The chemical properties of lithium silenolates toward dienes were
studied. The reaction
of lithium
2-tert-butyl-1,1-bis(trimethylsilyl)silen-2-olate
(1a) with butadiene at −40 °C,
followed by hydrolysis, afforded
2-tert-butyl-1,1-bis(trimethylsilyl)silacyclohex-4-en-2-ol,
derived from [2 + 4] cycloaddition of 1a with butadiene,
in 94% yield. Similar treatment of
lithium 2-adamantyl-1,1-bis(trimethylsilyl)silen-2-olate
(1b) gave the respective adduct in
87% yield.
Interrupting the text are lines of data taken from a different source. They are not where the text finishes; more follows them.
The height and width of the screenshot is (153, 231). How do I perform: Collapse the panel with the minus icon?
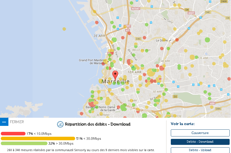[x=4, y=122]
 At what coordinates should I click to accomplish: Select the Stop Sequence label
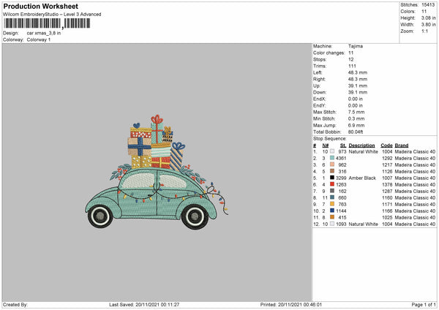(330, 137)
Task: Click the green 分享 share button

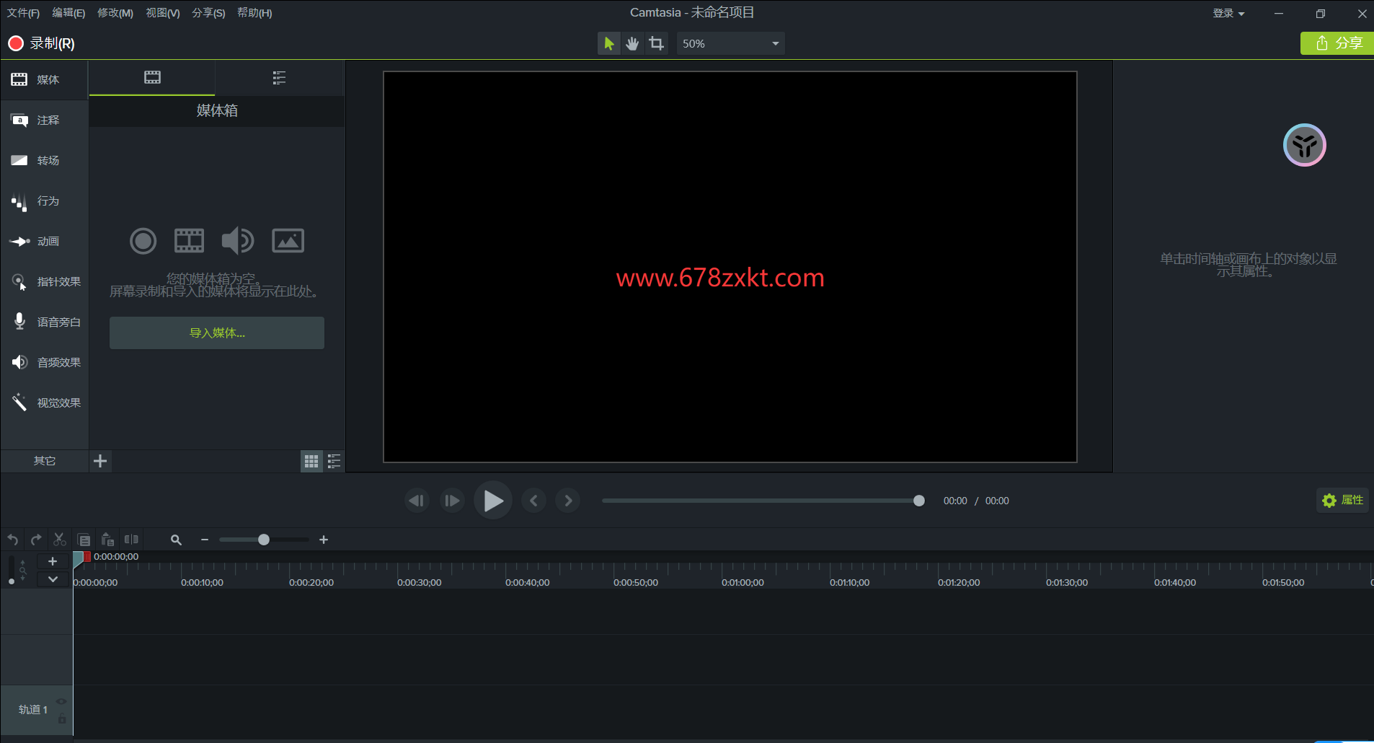Action: [x=1338, y=43]
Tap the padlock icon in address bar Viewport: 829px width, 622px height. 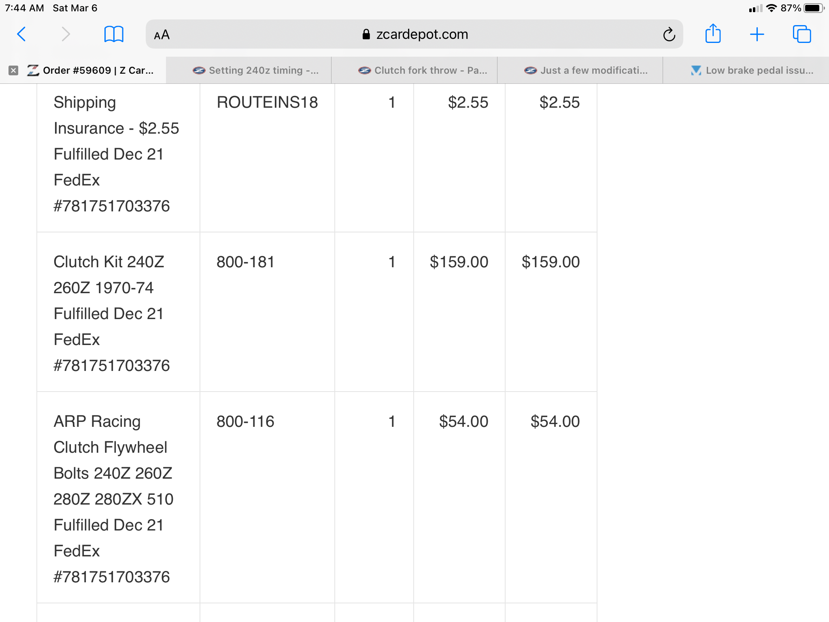(366, 34)
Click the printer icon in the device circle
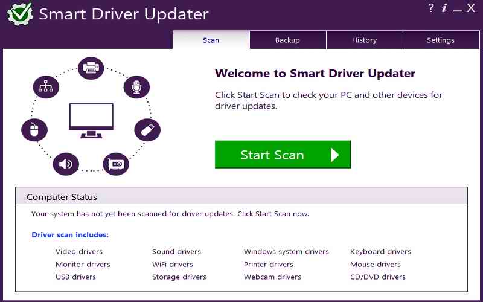Screen dimensions: 483x302 [x=91, y=68]
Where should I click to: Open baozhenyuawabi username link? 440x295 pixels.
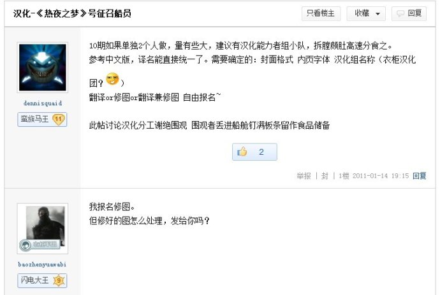[x=42, y=264]
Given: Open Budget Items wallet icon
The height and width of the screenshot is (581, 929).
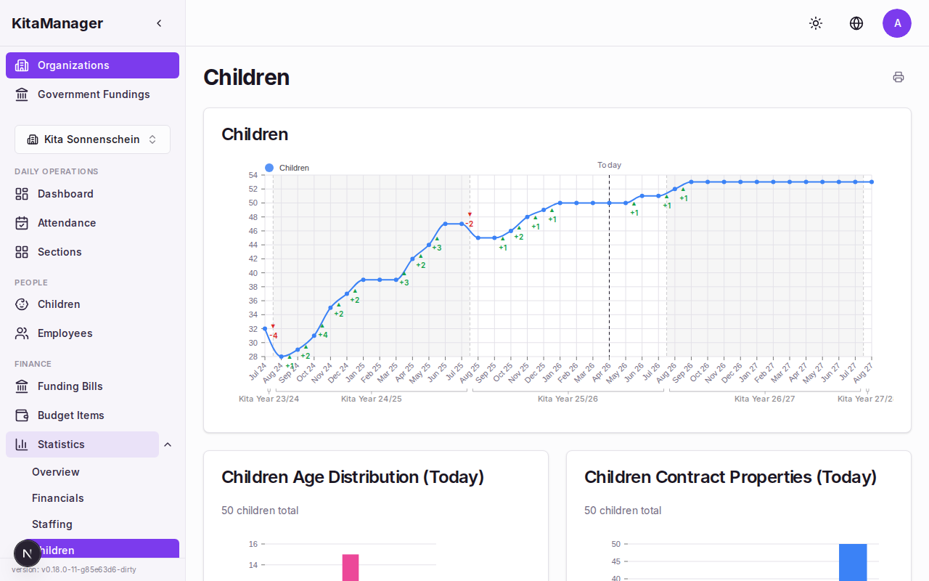Looking at the screenshot, I should 21,415.
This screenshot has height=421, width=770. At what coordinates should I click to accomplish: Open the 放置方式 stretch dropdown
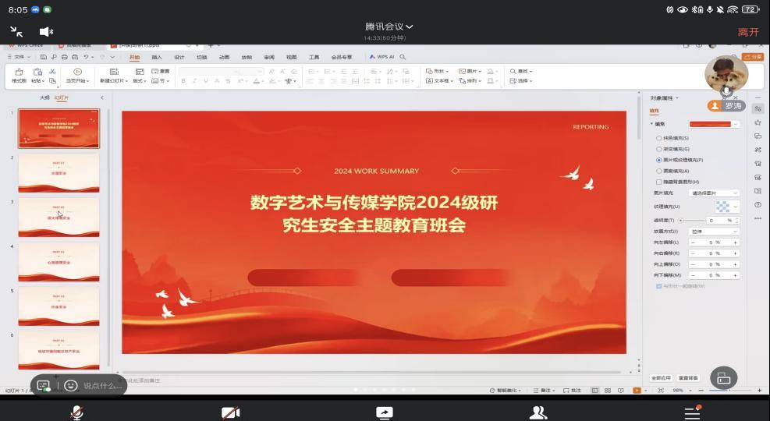714,232
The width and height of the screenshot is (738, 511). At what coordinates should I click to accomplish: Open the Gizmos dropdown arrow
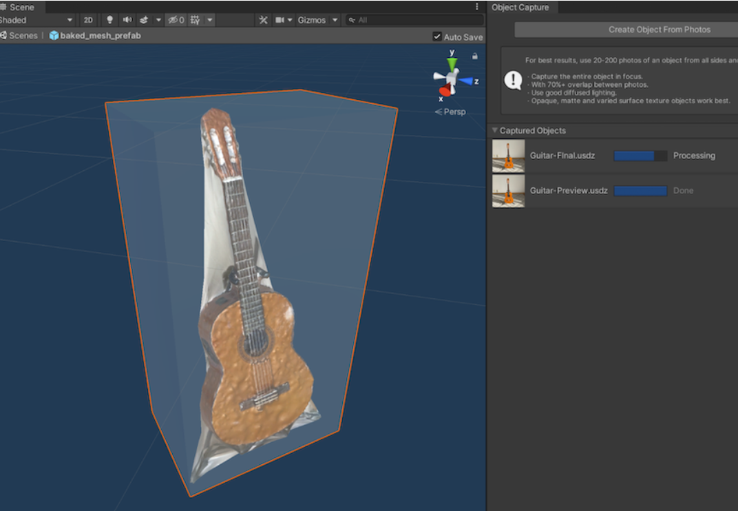click(x=335, y=20)
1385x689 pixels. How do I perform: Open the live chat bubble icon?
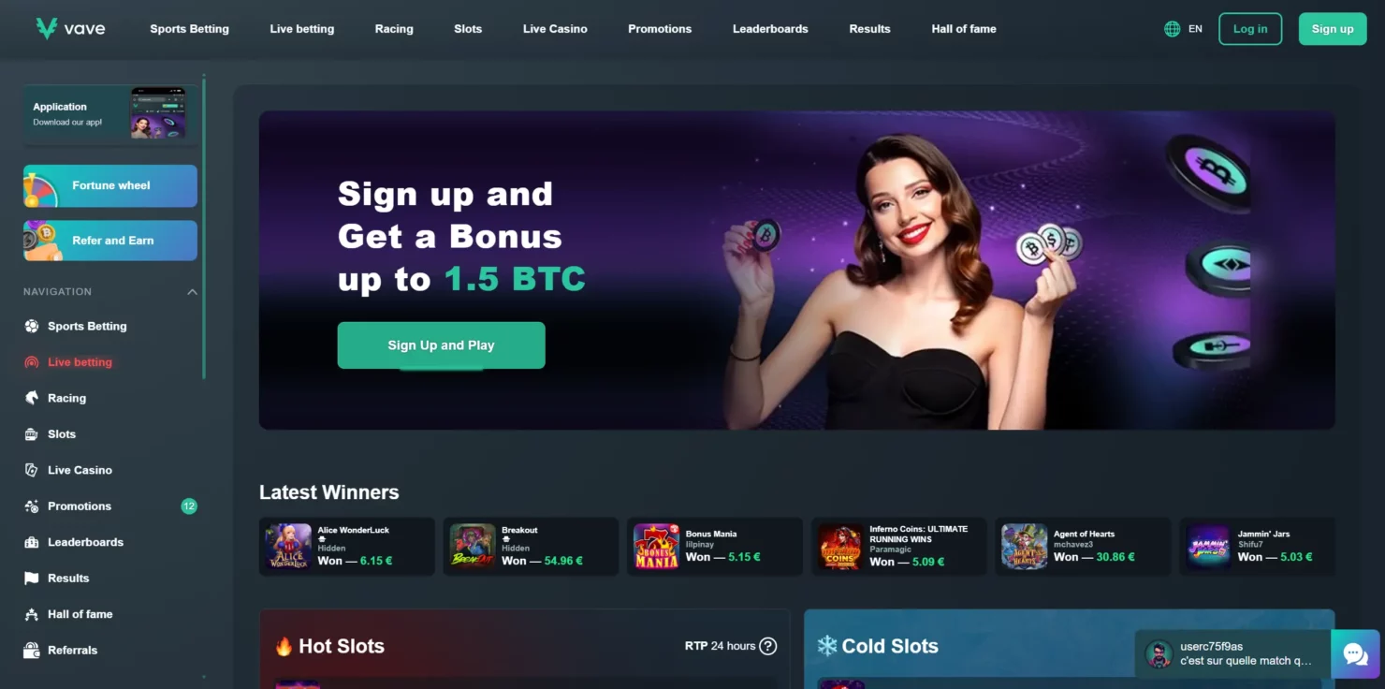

The reactions of lithium silenolates
1a,b with 2,3-dimethylbutadiene,
isoprene,
and 1,3-pentadiene proceeded in a fashion similar to those with
butadiene to give the [2 +
4] cycloadducts in high yields. The reactions of
1a,b with 2,3-dimethylbutadiene and
butadiene at room temperature gave the products originated from
1,1-bis(trimethylsilyl)silacyclohexa-1,4-diene intermediates. The crystal structure of
10-adamantyl-2,3,6,7-tetramethyl-9-(trimethylsilyl)-9-silabicyclo[4.4.0]deca-2,6-diene
(6b), which was obtained from the
reaction of 1b with 2,3-dimethylbutadiene at room
temperature, was determined by a single-crystal X-ray diffraction study.